### Description of the task
In the text on ICE below, condense the paragraph beginning "ICE, or "In Case of Emergency,"" into a single shorter sentence that keeps its main facts.

### Excerpt
..........
ICE: In Case of Emergency
In Case of Emergency...
ICE, or "In Case of Emergency," is a simple action that people can perform to make their cell phones more effective in emergency situations. By programming the phone number of an easy-to-reach friend or family member into the phone's directory and identifying them as I-C-E, a first responder who recovers the phone after an accident can easily communicate with the elected party.
Since 1989, the 9-1-1 ACOG system has effectively managed and replaced 120 different phone numbers that were previously used to reach police, fire, and EMS service in the Central Oklahoma region.
ACOG works with all the police, fire and EMS providers and first responders in the region and we encourage the public to implement the ICE system.It's fast.
and it is secure.
There is no simpler way of letting the emergency services know who to contact should you be involved in an accident than by using ICE.
..........
Stored dataset items:
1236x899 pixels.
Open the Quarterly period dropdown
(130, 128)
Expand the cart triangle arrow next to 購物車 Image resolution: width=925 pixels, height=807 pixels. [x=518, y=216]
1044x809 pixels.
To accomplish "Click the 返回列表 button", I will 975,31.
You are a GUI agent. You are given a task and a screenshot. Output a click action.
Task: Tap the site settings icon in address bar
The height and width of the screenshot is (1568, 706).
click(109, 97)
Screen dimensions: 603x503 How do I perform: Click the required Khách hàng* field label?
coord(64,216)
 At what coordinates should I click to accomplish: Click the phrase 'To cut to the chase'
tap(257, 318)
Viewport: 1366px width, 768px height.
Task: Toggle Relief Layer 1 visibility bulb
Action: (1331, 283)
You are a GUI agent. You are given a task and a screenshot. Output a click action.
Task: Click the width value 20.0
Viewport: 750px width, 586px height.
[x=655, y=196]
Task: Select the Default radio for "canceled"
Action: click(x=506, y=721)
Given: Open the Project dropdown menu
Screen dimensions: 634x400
..........
### Exercise answer
ICE ("In Case of Emergency") is a simple step that makes a cell phone more useful in emergencies: saving an easy-to-reach friend or family member's number in the phone's directory under the name I-C-E lets a first responder who recovers the phone after an accident easily contact that person.